In the eyes of Wahhabi Salafists, the Copts are not citizens but a subordinate minority in a country conquered by Muslims
Cairo — From Monday's Globe and Mail Published on Friday, Jan. 15, 2010 8:04PM EST Last updated on Monday, Jan. 18, 2010 5:10AM EST
A horrific massacre occurred in Naga Hammadi, where six Copts were shot dead as they were coming out of church at Coptic Christmas. Egyptian history shows that sectarian strife spreads during times of national frustration. Egypt's current repression, poverty and injustice push Egyptians toward sectarian hostility, just as they push them toward violence, crime and sexual harassment.
In 1923, when the Copts rejected sectarian privileges in the first Egyptian constitution, the country was fighting to set up a democratic state based on citizenship. There was a tolerant Egyptian reading of Islam, the foundations of which were laid by the reformist imam Mohamed Abduh. Egypt witnessed a true renaissance in all spheres of activity, such as education for women, theatre, cinema and literature. But since the end of the 1970s, Egypt has come to know another understanding of Islam – the extreme Wahhabi Salafist ideology that Egyptian jurists have called “the law of the Bedouin.”
Several factors contributed to the spread of the Wahhabi ideology, primarily the rise in oil prices after the 1973 Middle East war, which gave Salafist organizations unprecedented financial resources that they used to propagate their ideas in Egypt and the rest of the world. Then millions of Egyptians moved to work in the Persian Gulf states and came back steeped in Wahhabi ideas. This ideology also spread under the proven sponsorship of Egyptian political security agencies, which always treated the Salafist sheiks with great tolerance – the opposite of the severe repression the government applies against the Muslim Brotherhood.
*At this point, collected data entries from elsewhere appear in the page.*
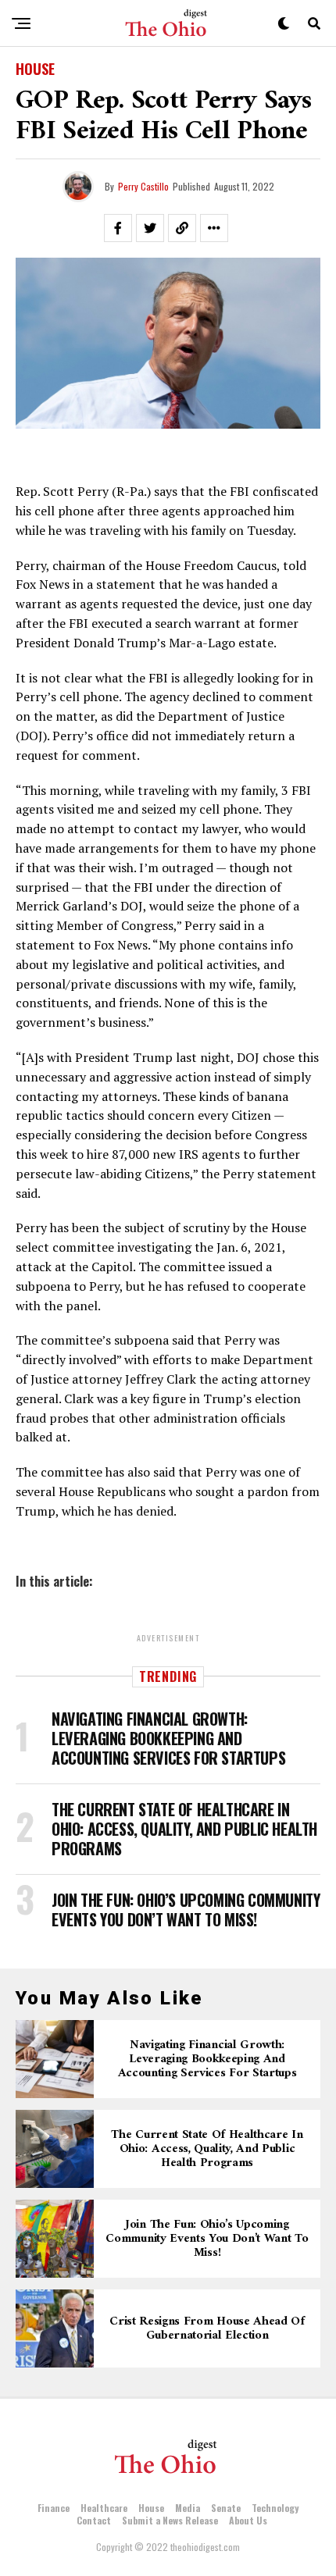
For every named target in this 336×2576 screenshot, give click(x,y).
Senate (226, 2507)
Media (187, 2507)
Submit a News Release (170, 2520)
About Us (248, 2520)
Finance (54, 2507)
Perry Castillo (143, 186)
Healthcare (103, 2507)
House (151, 2507)
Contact (94, 2520)
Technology (275, 2507)
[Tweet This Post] (150, 228)
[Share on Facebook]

Wahhabi Salafism helps support despotic government, because it urges Muslims to obey the ruler and forbids rebellion against him as long as he remains Muslim.
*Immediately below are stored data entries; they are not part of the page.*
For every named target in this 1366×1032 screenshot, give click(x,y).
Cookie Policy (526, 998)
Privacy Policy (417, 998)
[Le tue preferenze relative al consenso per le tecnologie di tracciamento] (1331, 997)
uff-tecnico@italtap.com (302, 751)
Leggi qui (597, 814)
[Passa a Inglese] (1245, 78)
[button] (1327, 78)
“ The gravest aspect of the Wahhabi Salafist ideology is that it completely undermines the concept of citizenship.”
Wahhabi ideas convey a vision that is clearly hostile to civilization because, if they prevailed, art would be haram (forbidden) along with music, singing, cinema, theatre and literature. The Wahhabi ideology imposes on women seclusion behind the burka, which Egyptian women threw off a hundred years ago. It states clearly that democracy is haram, because it means government by the people while the Wahhabis want to apply God's law.
The gravest aspect of the Wahhabi Salafist ideology is that it completely undermines the concept of citizenship. In their eyes, the Copts are not citizens but dhimmis (protected non-Muslims) – a defeated and subordinate minority in a country conquered by Muslims. They are also seen as infidels and polytheists prone to hate Islam and to conspire against it. It is forbidden to celebrate their religious holidays or to help them build churches. In the view of the Wahhabis, Christians cannot govern or lead armies – implying they have no loyalty to the nation.
Anyone who follows the portrayal of Copts on dozens of satellite channels and Salafist websites is bound to be saddened. These forums, followed by millions of Egyptians daily, openly declare their hatred of Copts and contempt for them. Often, they call on Muslims to boycott them. As this enmity toward Copts spreads, is it not natural, even inevitable, that it should end in attacks on them?
The virus of extremism has spread from Muslims to Copts, generations of whom have grown up in isolation from Egyptian society, and some Copts are implicated in the same discourse of extremism and hatred. The church has undertaken to protect the Copts, but it has made them more isolated and has changed from being a spiritual authority into being a political party that negotiates in the name of the Coptic people.
Because of fear at the rise of the Muslim Brotherhood, the church has said it fully accepts the idea of President Hosni Mubarak's passing on the presidency to his son Gamal. This attitude, besides being incompatible with the great patriotic record of the church, does the greatest damage to the Copts because it implies they are working on behalf of the tyranny of the Egyptian regime against the rest of Egyptians.
Similarly, some diaspora Copts have apparently learned none of the lessons of history and have decided to throw all their weight behind foreign powers, which have always raised the slogan of protecting minorities as a pretext for their colonial ambitions. The diaspora Copts have demands, most of which are just, but unfortunately completely sectarian, in the sense that they want to solve the Copts' problems in isolation from the problems of the nation. The diaspora Copts are doing the opposite of what their illustrious ancestors did when they rejected proportional representation in 1923.
There's only one way to see the massacre at Naga Hammadi: Egyptian citizens were killed on a religious holiday as they were finishing their prayers. What killed them was a corrupt and despotic regime that subjugates Egyptians, plunders their wealth and drives them to despair, extremism and violence.